> Data for analysis:
——
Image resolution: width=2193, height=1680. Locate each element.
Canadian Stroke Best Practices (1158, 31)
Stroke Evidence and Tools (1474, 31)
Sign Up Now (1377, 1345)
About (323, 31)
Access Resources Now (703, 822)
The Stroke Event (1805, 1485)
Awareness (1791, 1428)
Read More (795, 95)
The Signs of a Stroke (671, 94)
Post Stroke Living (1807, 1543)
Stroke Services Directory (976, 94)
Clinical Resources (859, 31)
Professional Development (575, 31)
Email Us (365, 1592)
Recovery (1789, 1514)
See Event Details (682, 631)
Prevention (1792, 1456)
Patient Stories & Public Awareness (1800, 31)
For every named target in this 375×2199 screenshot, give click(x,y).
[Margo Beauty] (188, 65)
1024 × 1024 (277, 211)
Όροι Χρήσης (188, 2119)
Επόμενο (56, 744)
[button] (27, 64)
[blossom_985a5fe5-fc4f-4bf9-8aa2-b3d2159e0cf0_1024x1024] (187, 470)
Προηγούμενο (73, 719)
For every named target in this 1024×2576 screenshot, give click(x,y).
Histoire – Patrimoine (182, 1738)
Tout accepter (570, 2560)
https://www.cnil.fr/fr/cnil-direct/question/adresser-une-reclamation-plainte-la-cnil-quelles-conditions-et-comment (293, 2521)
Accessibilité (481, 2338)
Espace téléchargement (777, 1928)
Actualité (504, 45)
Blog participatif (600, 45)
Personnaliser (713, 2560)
——
> Assignment: Tally the lines in this data that hold the word "every" and state only the count.

> Response to this exercise: 2